In this course, we shall be concerned with philosophical questions about proper names—more precisely, about the relation between names and their bearers, which relation we call 'reference'. This kind of interest in language is a widely known, oft-criticized, and misunderstood feature of 'analytic' philosophy, so it may well be worth saying a few words by way of motivating an interest in such arcane matters. One might reasonably deny, by the way, that any special justification of philosophers' attention to proper names is needed. Reflection on our use of them raises characteristically philosophical puzzles, for example, how there can be significantly different names of one and the same object (e.g., "Samuel Clemens" and "Mark Twain"); how there can be such a thing as a name of an object that does not exist; and what is it for a speaker to understand an utterance of a name.

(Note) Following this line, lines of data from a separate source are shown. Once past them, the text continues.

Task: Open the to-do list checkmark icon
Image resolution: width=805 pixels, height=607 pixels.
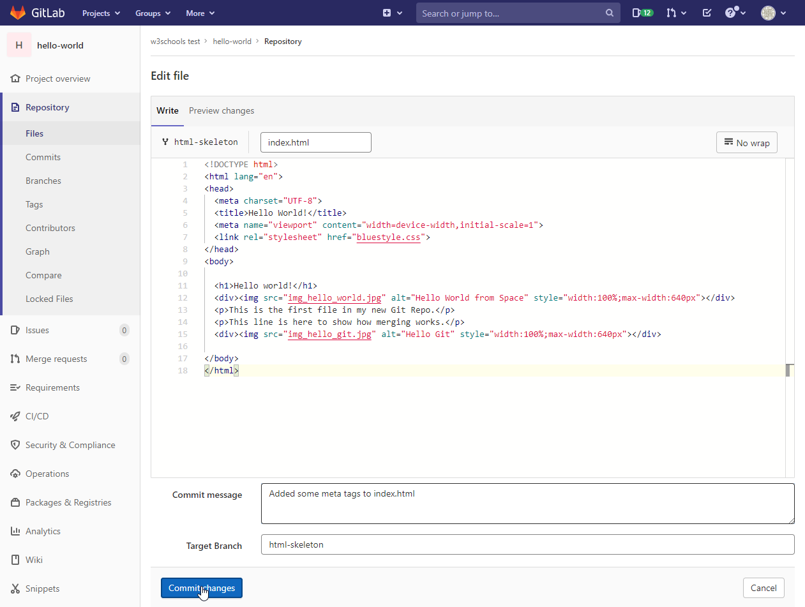Action: 707,13
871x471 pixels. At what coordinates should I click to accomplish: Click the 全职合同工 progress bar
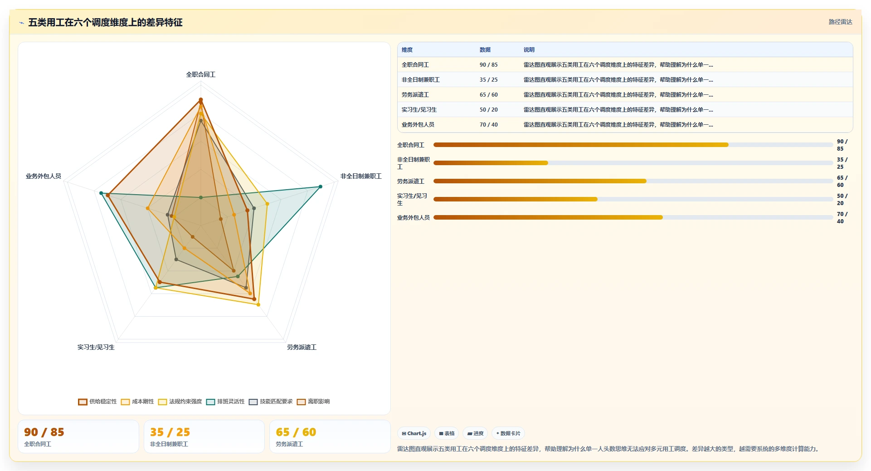click(x=633, y=145)
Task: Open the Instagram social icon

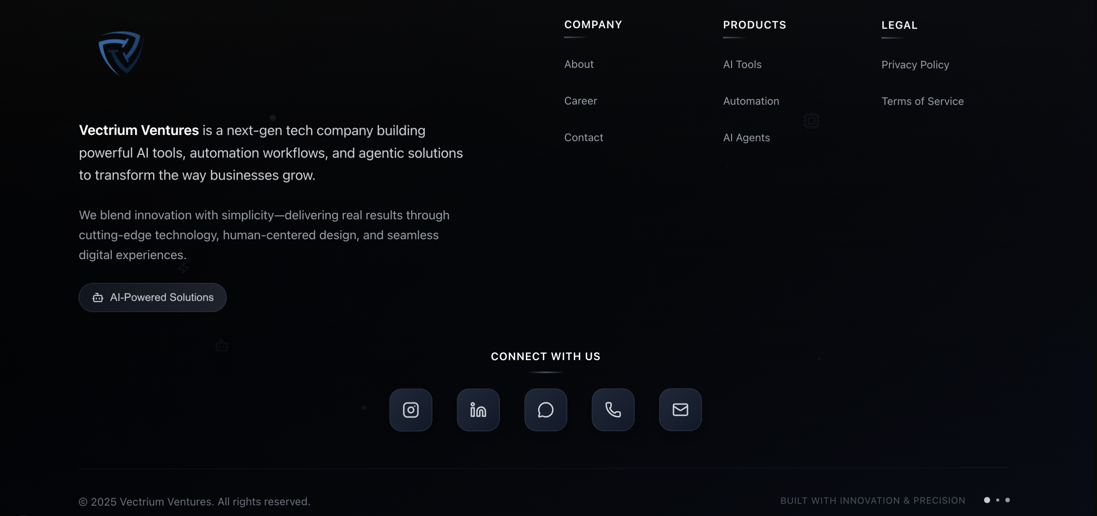Action: pos(411,410)
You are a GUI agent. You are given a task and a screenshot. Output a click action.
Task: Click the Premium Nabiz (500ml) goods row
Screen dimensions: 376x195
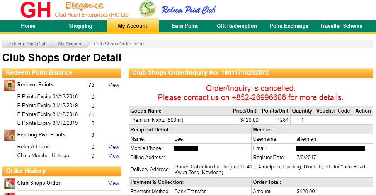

But the interest questions about language have excited among 'analytic' philosophers is not to be explained entirely in terms of their intrinsic interest. Philosophers' interest in language is a consequence of an interest in general questions about the nature of our thought about the world around us. In many areas of philosophy, we presuppose that we are able to have thoughts or beliefs about an 'external' world. Thus, in epistemology, one leading question is under what circumstances the belief that so-and-so is the case counts as knowledge. Surely we also want to ask exactly how beliefs come to be about things: What makes a belief, say, the belief that snow is white, rather than the belief that three plus four is twenty-two? One suspects that other parts of philosophy presuppose answers to these questions, that their answers might influence the answers given to more familiar philosophical questions. Some such questions can be formulated especially clearly in connection with language. Some philosophers have held that the study of the representational features of thought can proceed only via a study of language. But one need not hold such a strong view to think that the study of language will contribute to the study of thought. Any reasonable theory of representation has to address language, for it is undeniable that thoughts are expressed in language.

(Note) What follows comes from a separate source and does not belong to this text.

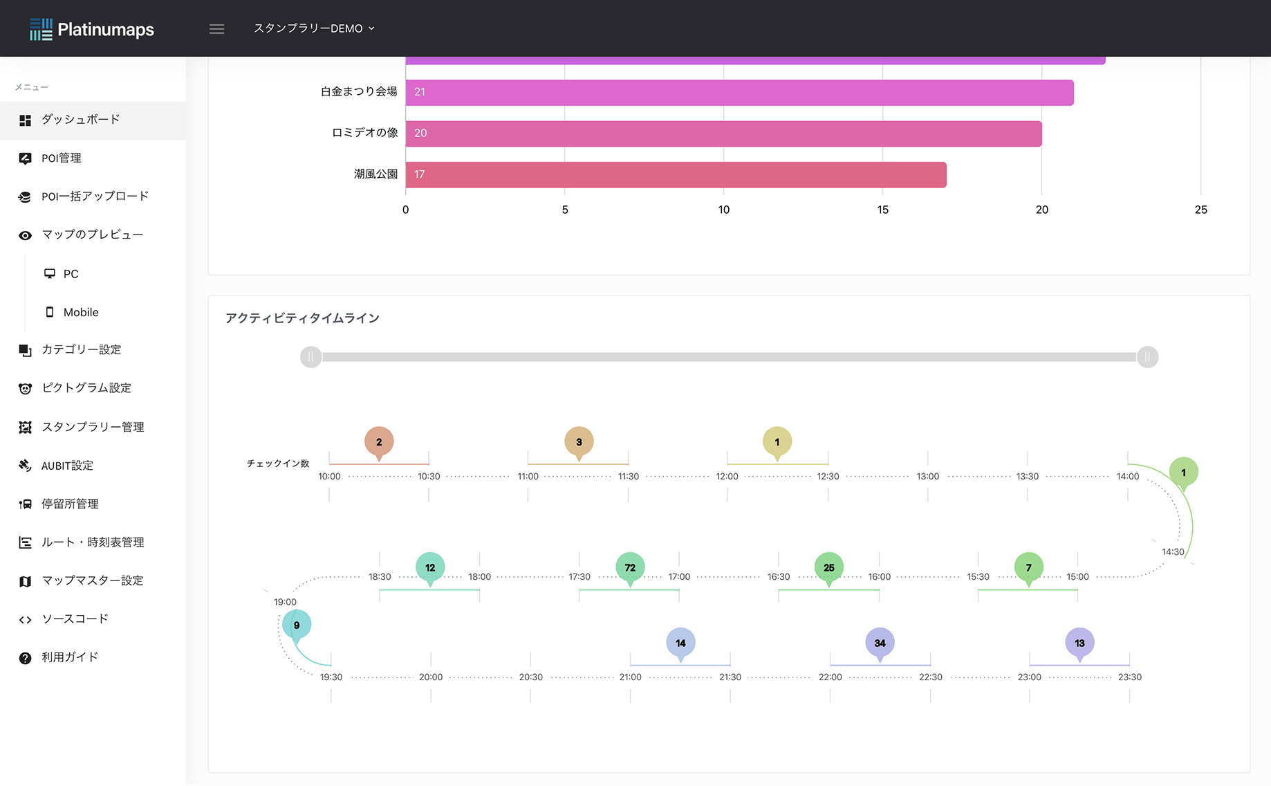Select the timeline marker showing 72 check-ins
Screen dimensions: 1271x786
coord(630,567)
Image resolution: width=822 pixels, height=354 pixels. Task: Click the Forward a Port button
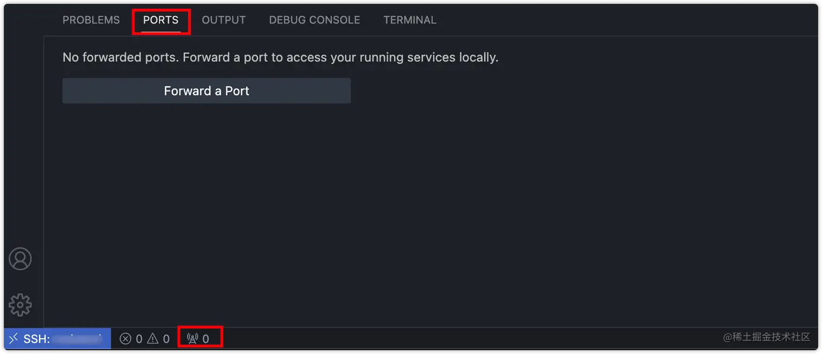coord(207,91)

It is for such reasons that analytic philosophers spend so much time thinking about language: It is not about language that they take themselves to be thinking but one way in which our thought comes into contact with the world outside us. This also explains why philosophers' interest in language is, in certain peculiar ways, limited: Analytic philosophers tend to worry less about poetic imagery, metaphor, and the like, than some might like; we will say almost nothing about such aspects of language here.
The problems we shall be discussing in this course are basic to many debates in philosophy today. One can not begin to understand current discussions in the philosophy of mind, for example, without some grasp of issues concerning reference. Anyone with a serious interest in philosophy therefore really must take a course like this one.